Ensaio: POSAR PARA O POEMA
Certa vez um amigo mostrou-me os desenhos que
resultaram de ter posado para uma pintora enquanto transava com uma moça. A
pintora ia desenhando todas as posições, ou a sugestão delas. Via-se como, em
cada garatuja, o casal ia mudando de posição: ora ele em cima, ora em baixo,
ela sob e sobre ele, em pé ele, curvada ela. O espectador dos rabiscos punha
termo no desenho apressado. No fundo, sabia o que estava acontecendo ali, via o
que não podia ter visto, porque não estava no quarto, mas podia imaginar pela arquitetura
das posições, muito bem representadas pela pintora, o que teria se passado onde
ele mesmo não estava.
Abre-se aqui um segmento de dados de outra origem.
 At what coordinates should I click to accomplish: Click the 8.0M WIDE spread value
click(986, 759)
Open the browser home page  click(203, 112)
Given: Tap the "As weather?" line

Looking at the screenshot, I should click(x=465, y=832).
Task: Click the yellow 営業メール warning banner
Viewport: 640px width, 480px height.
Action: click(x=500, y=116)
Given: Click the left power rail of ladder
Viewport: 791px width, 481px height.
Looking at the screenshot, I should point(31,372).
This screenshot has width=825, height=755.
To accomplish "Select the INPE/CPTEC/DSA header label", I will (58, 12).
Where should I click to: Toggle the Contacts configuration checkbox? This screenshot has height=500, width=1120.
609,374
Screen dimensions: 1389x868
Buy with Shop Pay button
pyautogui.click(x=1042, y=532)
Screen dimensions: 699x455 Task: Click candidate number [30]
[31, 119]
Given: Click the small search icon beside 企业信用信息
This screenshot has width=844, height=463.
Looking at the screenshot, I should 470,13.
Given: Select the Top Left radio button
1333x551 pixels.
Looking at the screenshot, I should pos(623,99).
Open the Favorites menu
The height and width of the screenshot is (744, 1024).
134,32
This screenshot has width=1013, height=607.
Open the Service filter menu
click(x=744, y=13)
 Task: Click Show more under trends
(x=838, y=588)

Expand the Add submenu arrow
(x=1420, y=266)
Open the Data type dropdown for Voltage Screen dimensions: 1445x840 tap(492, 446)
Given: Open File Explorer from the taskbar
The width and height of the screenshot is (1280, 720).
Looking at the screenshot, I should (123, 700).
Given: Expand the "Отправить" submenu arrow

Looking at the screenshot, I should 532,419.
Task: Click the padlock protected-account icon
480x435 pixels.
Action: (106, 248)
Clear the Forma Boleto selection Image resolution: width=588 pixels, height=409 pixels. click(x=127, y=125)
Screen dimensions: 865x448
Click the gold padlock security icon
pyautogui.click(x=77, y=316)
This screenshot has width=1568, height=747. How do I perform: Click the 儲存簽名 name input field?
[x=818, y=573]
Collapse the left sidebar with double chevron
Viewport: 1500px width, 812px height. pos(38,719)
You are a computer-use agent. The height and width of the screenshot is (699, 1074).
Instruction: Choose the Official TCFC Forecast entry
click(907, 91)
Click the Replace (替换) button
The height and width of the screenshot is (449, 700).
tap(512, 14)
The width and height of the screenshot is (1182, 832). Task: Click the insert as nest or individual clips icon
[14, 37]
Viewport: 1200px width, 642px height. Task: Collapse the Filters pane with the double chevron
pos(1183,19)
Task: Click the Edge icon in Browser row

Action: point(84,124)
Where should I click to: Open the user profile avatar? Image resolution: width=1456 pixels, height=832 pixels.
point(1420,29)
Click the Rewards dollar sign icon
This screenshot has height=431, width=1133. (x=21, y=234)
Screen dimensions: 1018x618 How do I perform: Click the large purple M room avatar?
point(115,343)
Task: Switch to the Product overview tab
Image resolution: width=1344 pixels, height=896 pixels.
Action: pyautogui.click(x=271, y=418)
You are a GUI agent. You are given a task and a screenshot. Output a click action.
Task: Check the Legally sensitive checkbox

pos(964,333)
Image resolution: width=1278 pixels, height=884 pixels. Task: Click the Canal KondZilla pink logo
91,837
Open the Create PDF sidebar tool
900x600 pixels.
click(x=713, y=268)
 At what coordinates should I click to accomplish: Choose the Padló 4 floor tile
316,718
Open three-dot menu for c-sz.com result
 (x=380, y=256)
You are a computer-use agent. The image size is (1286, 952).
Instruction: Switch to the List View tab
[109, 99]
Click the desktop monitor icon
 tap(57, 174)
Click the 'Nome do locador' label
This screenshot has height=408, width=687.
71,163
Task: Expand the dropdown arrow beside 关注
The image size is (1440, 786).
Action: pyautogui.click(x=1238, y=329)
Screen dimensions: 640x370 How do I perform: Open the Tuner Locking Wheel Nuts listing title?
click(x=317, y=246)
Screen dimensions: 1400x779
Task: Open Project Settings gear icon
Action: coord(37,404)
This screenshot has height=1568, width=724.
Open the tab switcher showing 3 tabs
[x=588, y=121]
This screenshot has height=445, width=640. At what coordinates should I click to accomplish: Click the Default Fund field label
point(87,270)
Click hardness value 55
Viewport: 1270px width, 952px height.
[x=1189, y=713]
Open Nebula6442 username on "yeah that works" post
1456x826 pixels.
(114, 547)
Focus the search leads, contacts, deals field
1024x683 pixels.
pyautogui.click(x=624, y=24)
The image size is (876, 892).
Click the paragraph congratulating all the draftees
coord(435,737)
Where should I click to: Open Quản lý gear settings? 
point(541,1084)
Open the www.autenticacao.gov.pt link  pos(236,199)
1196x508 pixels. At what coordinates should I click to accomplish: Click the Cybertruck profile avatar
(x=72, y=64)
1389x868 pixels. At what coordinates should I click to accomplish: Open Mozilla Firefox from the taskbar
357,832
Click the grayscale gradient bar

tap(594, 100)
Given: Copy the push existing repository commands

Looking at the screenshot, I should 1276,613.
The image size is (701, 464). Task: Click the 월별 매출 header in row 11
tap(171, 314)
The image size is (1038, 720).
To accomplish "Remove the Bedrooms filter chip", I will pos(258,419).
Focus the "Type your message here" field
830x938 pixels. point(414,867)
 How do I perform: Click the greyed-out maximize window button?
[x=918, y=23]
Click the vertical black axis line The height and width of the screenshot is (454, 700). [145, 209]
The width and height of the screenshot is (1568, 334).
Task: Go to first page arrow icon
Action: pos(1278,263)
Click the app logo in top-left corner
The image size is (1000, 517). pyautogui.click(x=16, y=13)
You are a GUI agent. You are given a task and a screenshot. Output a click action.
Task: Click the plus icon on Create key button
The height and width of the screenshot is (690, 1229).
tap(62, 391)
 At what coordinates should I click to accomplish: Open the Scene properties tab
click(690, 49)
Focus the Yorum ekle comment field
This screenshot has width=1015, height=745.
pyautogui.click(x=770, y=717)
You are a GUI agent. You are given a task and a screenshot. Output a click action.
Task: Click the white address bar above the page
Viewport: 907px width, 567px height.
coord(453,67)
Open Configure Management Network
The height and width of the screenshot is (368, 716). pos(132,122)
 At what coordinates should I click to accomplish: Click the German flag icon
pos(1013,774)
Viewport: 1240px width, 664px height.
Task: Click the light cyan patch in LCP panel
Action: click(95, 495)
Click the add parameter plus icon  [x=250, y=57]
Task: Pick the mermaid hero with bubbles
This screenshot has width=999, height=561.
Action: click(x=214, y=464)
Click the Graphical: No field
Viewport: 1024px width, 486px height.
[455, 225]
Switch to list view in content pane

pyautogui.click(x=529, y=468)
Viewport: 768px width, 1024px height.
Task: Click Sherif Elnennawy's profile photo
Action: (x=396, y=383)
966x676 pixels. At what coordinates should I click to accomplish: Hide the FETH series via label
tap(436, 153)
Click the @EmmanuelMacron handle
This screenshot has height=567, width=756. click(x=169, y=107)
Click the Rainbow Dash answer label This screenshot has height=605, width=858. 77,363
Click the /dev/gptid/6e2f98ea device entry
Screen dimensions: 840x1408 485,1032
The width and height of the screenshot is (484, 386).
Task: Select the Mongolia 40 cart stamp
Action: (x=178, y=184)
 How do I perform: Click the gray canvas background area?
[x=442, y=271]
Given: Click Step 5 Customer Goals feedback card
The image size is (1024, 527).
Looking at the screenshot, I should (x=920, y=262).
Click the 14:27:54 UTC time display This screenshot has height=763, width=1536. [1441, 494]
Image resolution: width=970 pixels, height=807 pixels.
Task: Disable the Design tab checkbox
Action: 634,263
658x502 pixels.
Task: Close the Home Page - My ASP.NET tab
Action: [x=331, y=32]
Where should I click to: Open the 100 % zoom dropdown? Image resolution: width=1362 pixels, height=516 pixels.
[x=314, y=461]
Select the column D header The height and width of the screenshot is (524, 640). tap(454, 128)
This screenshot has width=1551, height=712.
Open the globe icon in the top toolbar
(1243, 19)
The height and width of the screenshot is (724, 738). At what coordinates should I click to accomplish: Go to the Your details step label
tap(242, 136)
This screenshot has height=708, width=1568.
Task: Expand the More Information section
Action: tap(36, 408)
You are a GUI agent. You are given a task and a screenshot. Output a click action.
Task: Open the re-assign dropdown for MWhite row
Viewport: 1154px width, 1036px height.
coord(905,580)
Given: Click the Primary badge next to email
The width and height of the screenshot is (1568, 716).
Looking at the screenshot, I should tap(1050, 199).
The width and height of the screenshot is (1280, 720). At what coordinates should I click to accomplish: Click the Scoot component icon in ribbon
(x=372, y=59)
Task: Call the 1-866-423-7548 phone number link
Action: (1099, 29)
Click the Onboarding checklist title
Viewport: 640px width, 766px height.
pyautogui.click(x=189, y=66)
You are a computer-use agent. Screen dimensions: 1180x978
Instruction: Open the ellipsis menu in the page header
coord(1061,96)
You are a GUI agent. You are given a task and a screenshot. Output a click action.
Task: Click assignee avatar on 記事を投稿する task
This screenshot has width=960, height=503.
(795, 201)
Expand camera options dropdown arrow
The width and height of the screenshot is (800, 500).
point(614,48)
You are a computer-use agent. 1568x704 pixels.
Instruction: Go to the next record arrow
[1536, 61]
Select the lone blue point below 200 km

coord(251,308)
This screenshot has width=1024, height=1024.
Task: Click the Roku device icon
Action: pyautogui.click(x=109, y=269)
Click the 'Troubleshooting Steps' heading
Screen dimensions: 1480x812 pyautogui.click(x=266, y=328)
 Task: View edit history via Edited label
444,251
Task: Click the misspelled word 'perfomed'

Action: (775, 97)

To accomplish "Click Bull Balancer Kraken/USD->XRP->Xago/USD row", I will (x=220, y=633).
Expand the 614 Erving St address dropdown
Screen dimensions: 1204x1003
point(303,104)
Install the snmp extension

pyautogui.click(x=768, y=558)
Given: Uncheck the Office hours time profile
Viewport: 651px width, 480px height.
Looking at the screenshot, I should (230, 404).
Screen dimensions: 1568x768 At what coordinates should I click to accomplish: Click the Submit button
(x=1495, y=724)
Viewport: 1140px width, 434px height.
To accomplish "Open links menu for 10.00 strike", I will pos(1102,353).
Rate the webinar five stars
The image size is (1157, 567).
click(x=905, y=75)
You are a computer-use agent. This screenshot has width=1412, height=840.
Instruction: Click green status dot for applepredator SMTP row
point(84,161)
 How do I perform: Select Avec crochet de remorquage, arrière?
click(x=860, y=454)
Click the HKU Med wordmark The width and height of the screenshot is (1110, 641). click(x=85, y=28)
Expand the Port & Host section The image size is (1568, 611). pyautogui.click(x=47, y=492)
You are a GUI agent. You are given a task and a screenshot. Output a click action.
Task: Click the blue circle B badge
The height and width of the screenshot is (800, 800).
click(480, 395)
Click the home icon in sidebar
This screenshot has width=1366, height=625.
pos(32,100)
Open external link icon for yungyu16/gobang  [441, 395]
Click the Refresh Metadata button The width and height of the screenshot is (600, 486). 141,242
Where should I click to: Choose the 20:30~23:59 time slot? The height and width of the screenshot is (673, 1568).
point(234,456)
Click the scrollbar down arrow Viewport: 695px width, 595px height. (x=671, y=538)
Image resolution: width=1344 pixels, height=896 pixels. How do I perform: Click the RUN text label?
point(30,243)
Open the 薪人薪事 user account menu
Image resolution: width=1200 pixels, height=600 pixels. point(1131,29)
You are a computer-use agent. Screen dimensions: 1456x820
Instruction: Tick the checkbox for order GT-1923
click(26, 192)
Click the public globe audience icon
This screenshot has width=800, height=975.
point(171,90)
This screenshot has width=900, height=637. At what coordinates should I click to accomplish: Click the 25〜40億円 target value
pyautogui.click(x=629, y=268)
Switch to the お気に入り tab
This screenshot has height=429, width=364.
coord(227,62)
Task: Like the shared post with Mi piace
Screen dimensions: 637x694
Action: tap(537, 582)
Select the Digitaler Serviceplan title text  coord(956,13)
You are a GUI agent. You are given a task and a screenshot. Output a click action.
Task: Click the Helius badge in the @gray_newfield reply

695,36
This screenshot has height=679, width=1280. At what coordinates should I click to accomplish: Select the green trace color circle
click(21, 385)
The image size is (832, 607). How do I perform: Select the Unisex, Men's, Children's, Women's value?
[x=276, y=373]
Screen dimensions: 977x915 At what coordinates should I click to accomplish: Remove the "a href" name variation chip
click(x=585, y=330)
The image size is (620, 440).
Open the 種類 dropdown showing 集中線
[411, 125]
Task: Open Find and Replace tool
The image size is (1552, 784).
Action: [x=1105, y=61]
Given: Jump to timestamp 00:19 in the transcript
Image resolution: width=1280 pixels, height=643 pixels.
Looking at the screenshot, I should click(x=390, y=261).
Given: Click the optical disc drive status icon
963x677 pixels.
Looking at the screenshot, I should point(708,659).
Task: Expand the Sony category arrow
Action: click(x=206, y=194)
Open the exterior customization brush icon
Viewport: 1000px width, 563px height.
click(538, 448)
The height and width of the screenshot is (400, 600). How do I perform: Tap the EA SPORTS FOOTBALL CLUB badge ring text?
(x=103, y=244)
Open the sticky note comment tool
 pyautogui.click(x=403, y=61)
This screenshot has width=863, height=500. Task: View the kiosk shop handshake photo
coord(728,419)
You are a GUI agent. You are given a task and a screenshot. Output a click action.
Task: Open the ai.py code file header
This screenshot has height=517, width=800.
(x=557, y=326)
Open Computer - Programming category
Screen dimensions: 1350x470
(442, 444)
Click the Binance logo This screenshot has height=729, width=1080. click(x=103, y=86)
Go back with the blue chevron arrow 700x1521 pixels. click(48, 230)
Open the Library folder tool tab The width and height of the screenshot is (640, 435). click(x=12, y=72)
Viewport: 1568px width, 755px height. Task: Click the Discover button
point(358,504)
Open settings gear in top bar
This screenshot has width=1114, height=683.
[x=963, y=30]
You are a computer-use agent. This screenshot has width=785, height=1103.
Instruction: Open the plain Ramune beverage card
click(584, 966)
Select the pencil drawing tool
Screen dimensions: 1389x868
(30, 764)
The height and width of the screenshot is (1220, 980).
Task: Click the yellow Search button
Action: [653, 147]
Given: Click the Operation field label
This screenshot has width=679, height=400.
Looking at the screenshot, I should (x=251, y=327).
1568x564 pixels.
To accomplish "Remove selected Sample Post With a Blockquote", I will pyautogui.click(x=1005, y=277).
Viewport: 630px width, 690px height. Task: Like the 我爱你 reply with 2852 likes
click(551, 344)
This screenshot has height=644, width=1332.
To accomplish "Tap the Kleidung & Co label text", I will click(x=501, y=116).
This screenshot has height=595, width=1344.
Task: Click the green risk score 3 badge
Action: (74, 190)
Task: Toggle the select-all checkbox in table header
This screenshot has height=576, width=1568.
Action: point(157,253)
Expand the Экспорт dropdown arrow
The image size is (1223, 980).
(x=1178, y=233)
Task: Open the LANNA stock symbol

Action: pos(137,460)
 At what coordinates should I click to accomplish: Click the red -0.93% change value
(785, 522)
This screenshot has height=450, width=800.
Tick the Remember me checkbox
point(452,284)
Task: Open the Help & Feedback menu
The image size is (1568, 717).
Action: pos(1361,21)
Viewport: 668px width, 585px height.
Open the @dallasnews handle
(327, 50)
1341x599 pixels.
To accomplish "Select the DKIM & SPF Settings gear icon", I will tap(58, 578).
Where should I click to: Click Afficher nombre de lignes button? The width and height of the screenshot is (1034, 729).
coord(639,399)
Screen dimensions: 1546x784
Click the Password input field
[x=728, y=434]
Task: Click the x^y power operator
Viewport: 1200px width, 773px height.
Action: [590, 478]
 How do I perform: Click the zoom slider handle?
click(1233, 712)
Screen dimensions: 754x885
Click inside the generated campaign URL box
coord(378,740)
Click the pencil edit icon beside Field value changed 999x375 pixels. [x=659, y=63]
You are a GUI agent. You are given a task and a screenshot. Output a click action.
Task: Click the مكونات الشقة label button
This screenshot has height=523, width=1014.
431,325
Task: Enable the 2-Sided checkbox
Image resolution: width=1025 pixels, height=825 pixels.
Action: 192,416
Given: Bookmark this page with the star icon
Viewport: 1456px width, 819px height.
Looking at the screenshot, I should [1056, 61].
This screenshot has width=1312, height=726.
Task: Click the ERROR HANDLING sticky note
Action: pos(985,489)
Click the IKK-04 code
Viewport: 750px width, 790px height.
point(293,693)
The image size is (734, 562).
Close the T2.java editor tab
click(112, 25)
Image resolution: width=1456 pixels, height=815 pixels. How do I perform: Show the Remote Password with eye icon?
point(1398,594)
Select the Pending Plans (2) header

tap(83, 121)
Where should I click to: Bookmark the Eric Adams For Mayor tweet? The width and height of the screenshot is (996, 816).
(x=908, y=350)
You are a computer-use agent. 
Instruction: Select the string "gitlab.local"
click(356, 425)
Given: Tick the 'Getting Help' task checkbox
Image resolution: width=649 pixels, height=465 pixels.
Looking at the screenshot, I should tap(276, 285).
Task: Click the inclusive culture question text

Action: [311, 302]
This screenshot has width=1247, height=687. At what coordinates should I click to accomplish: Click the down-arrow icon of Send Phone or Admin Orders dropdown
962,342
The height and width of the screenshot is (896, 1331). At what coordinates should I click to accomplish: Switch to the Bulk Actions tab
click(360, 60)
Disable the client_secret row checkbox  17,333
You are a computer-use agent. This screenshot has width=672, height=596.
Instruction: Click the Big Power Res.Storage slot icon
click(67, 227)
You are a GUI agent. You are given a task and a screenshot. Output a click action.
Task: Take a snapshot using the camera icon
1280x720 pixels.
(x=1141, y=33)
Resolvi fazer algo sob o mesmo princípio, mas que não
fosse um retrato por meio do desenho, e sim do poema: dizer ao modelo que faça
o que lhe vier à gana, o que achar que deve fazer, enquanto o poeta escreve o
poema sugestionado pelo ir e vir das posições. Nisso, o poema buscará, como o
desenho apressado, fazer ver o inaparente: a arquitetura do ato, a estrutura
que, silenciosamente, rege o posicionar-se ou movimentar-se do modelo.